Un syndicat c’est…Suite

Le travail des syndicats, ça rapporte à toute la société !

Saviez-vous que…
Les syndicats sont à l’origine de nombreuses protections sociales :

  • l’assurance-emploi
  • le salaire minimum
  • l’assurance-maladie
  • l’accès universel à la santé et à l’éducation
  • les pensions
  • la santé et la sécurité du travail
  • l’équité salariale
  • la semaine de travail réduite

Ils sont également au cœur des luttes pour l’amélioration de la situation des femmes, des jeunes et des minorités. En fait, les gains obtenus par les syndicats profitent à tout le monde, pas seulement aux membres.

Un syndicat, c’est démocratique

Un syndicat, c’est une organisation démocratique. Quand on est syndiqué, on paie une cotisation qui nous donne droit à des services et on a son mot à dire! Tous les membres sont convoqués à des assemblées pour élire leurs dirigeants et dirigeantes, préparer leurs demandes en vue de la négociation et, bien sûr, décider d’accepter ou non les offres de l’employeur. C’est ainsi qu’on se donne une convention collective.
Dans un syndicat, on peut aussi s’impliquer au sein du comité de condition féminine, de santé-sécurité, de négociation, de francisation, de retraite ou de tout autre comité mis sur pied pour répondre aux besoins des membres.

Vous avez des droits

Se syndiquer, c’est un droit reconnu et protégé par la loi
L’article 3 du Code du travail prévoit le droit « d’appartenir à une association de salariés de son choix et de participer à la formation de cette association, à ses activités et à son administration ».
L’article 12 prévoit qu’aucun employeur ni aucune personne agissant pour un employeur ou une association d’employeurs ne cherchera d’aucune manière à dominer, entraver ou financer la formation ou les activités d’une association de salariés ni à y participer.
Les articles 13 et 14 interdisent toute forme d’intimidation, de menace ou de représailles contre un salarié qui décide d’exercer son droit de se syndiquer.
L’article 15 prévoit la réintégration au travail d’un salarié congédié pour avoir exercé son droit d’adhérer à un syndicat.
L’article 36 stipule que l’adhésion à un syndicat reste confidentielle.
L’article 45 protège le processus d’accréditation syndicale en cas de vente de l’entreprise ou de sous-traitance.
L’article 59 prévoit que l’employeur ne peut modifier à son gré les conditions de travail à partir du moment où un groupe a demandé à être reconnu comme syndicat.

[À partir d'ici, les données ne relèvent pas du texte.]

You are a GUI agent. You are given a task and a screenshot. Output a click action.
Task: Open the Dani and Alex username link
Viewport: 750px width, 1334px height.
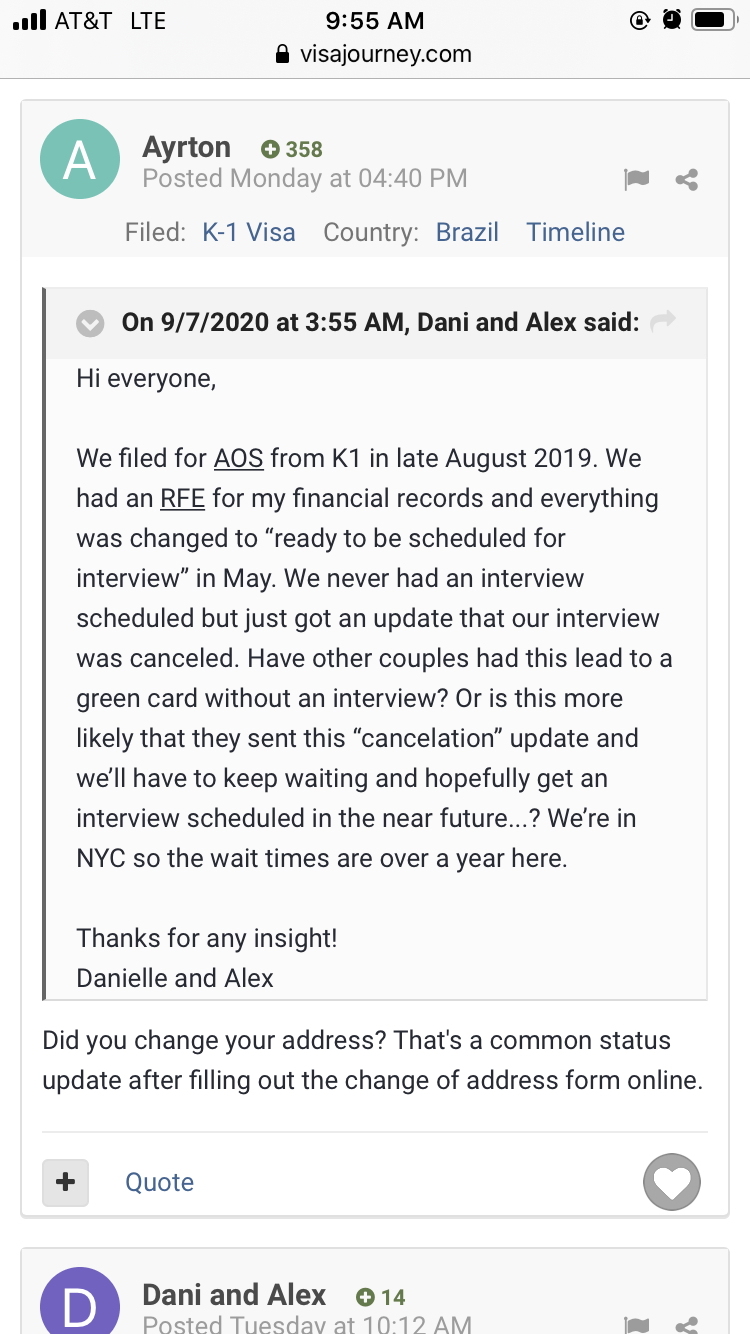(234, 1295)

Toute une différence pour les femmes !

La FTQ regroupe plus de 160 000 femmes travaillant dans l’ensemble des secteurs que nous représentons. Les femmes participent aux grands débats et militent pour faire avancer les conditions de vie et de travail de toutes les Québécoises :

  • Hausse du salaire minimum Amélioration des conditions du travail à temps partiel
  • Négociation d’horaires de travail plus flexibles
  • Loi sur l’équité salariale
  • Politique familiale
  • Accès aux emplois occupés traditionnellement par les hommes
  • Marche mondiale des femmes

Les travailleuses syndiquées gagnent en moyenne 35 % de plus que les non syndiquées. (Statistique Canada, Revue chronologique de la population active 2005, CDROM.)
Le salaire horaire moyen des travailleuses syndiquées à temps plein était de 20,20 $, contre 15,01 $ pour les non syndiquées. (Statistique Canada, Revue chronologique de la population active 2005, CDROM.)

Le Fonds de solidarité : un outil majeur pour l’emploi

La FTQ, avec laquelle notre syndicat est affilié, travaille concrètement à la protection et au développement de bons emplois. Pour ce faire, elle peut compter sur un allié de taille. Grâce à son Fonds de solidarité, qui compte aujourd’hui plus de 570 000 (travailleurs) actionnaires et dont l’actif net s’élève à 7,2 milliards de dollars, la FTQ contribue à la création, au maintien et au soutien de plus de 122 000 emplois dans près de 2 000 entreprises au Québec. Des exemples : Entourage, Dominion Bridge, l’industrie minière, l’industrie du camionnage, Transat, le Manoir Richelieu, la Mutuelle d’assurances SSQ, les librairies Renaud-Bray.
Pour sauver des emplois ou développer les entreprises de nos régions, le Fonds de solidarité de la FTQ est un outil extraordinaire qui nous permet de compléter nos actions syndicales. Le Syndicat des Machinistes AIMTA est fier de collaborer à sa réussite.
Joindre les rangs de l’AIMTA, c’est devenir membre d’une organisation puissante et influente qui oeuvre à l’amélioration des conditions de vie et de travail de l’ensemble des Québécoises et des Québécois, dans toutes les régions du Québec.